You know how, in tennis, many players grunt or shout loudly as they hit the ball? People believe it gives the player an advantage. A couple of researchers have tested this and found that yes, it does give an advantage to the player.

Autumn Baseball

OK, so it's baseball, not tennis. I was just lucky to have any ball-hitting related picture at all.


They made a set of videos of a tennis player hitting a ball towards either side of the court. They showed them to research subjects, and asked them to decide as quickly as possible which direction the ball would go. Sometimes they played a brief noise just as the ball was hit on video, sometimes not. The results are clear: the subjects were slower to react and were wrong more often when the noise was played than when it was not. The difference was not large, but in professional sports very small advantages can make a real difference to the game.

Why would the noise make a difference?

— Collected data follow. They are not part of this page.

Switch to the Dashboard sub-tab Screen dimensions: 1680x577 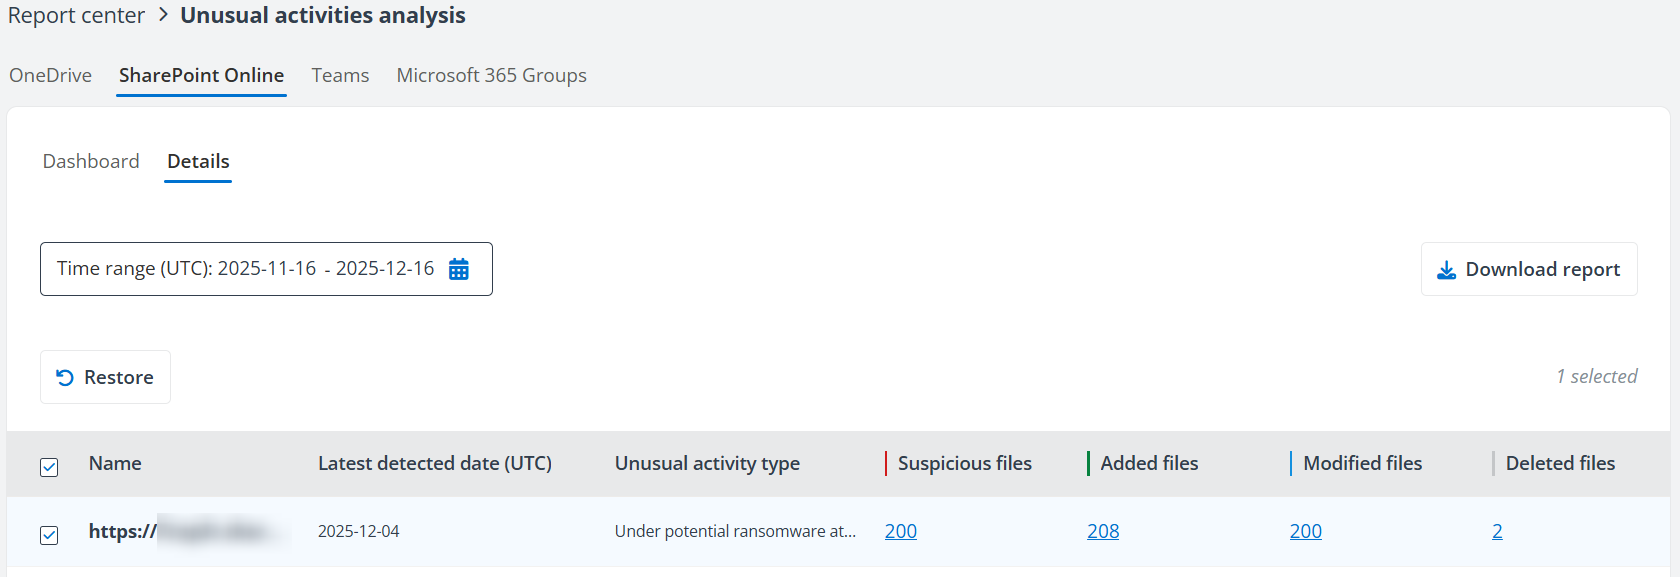point(91,162)
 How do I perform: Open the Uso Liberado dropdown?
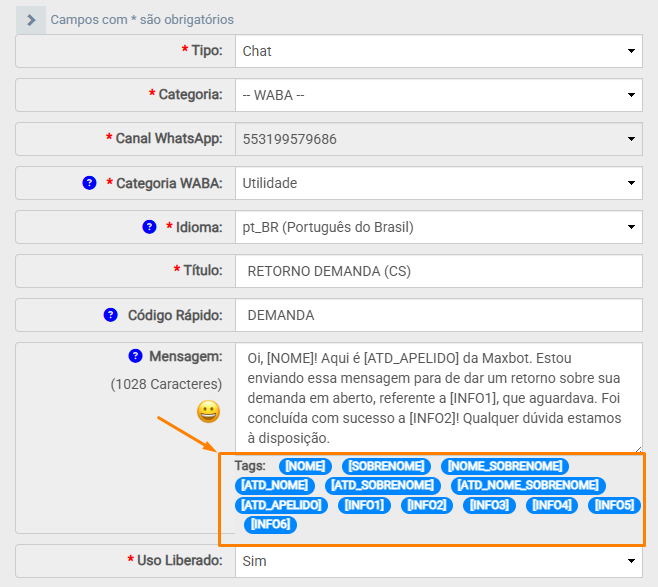click(439, 561)
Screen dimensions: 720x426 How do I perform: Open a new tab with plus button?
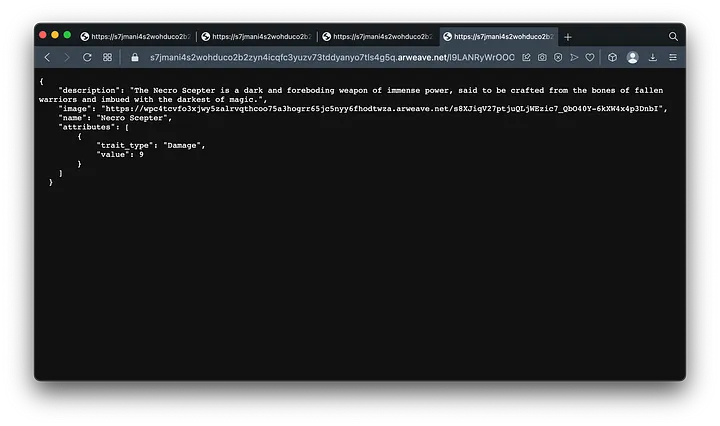[x=568, y=36]
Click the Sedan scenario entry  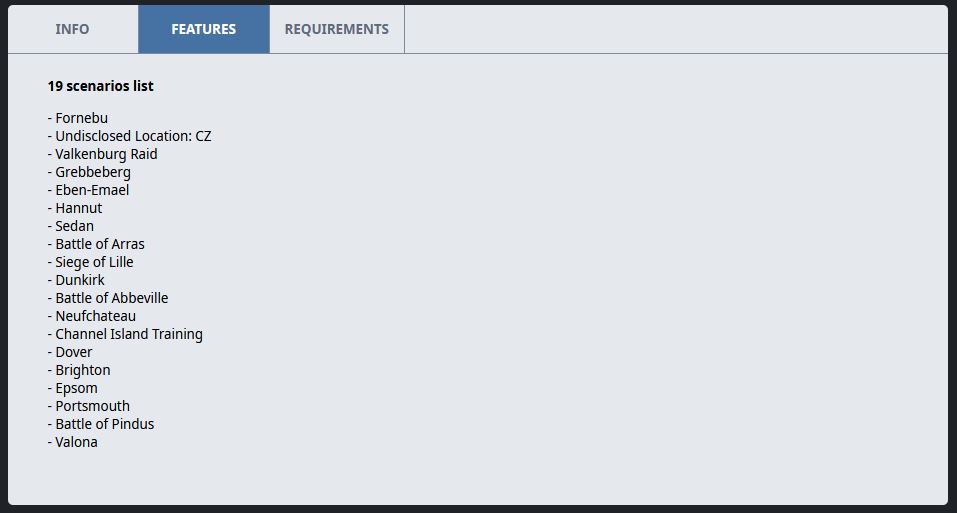pos(71,226)
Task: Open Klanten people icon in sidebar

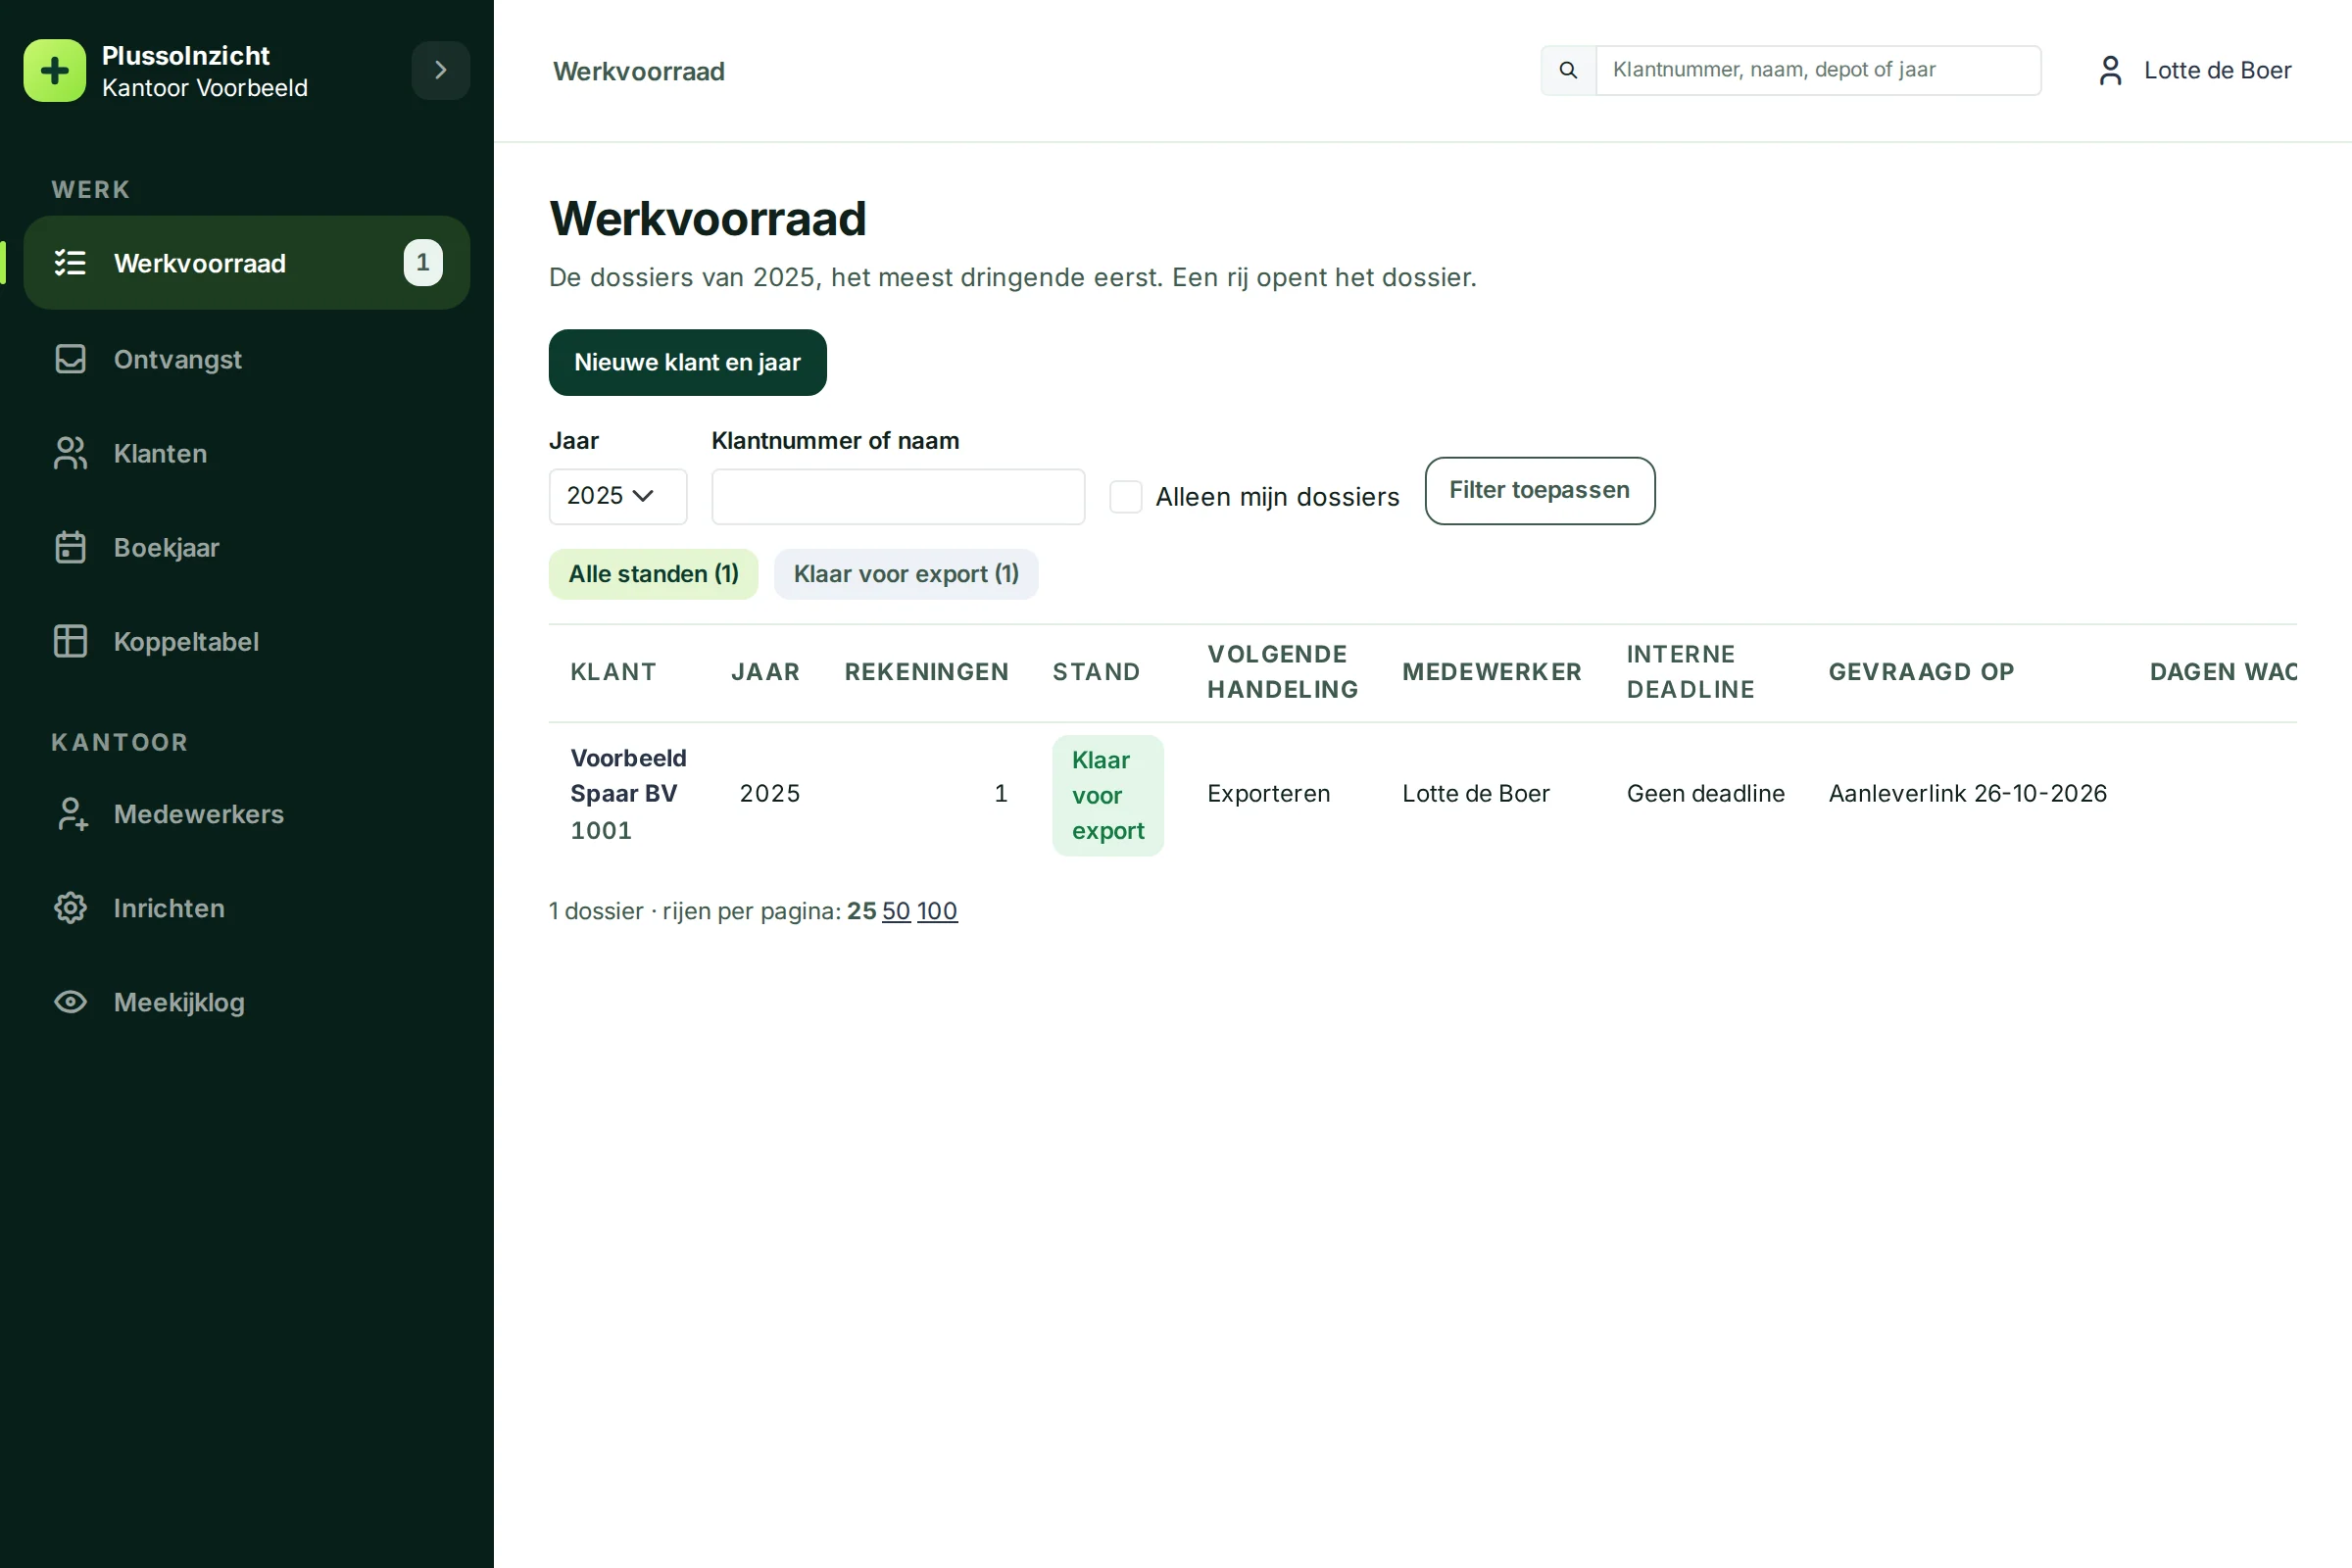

A common belief is that the noise blocks the sound of the racket hitting the ball. The racket sound would otherwise help the opposing player determine when and where the ball would arrive. Of course, most grunts really aren't loud enough to completely mask the ball-hitting sound, so a related idea is that the grunt diverts attention from the racket sound at the crucial moment.

They also tested the idea that the sound is actually diverting visual attention from the racket and ball. The grunt comes from a different place after all, and sound can certainly grab visual attention (pop a balloon behind somebody to see for yourself). They measured the eye movements of the subjects to see if the noise made any difference. But the eye movements didn't change, with or without the noise, so the sound wasn't grabbing visual attention away from the ball.

Grunts do seem to help tennis players, then, by distracting the opponent. Of course, it's possible grunting could also help the player directly, to help them focus and time their shot. People tend to grunt or scream in many sports, and we don't know if or how that helps them in those cases. The effectiveness of grunting during bathroom visits likewise remains an open question.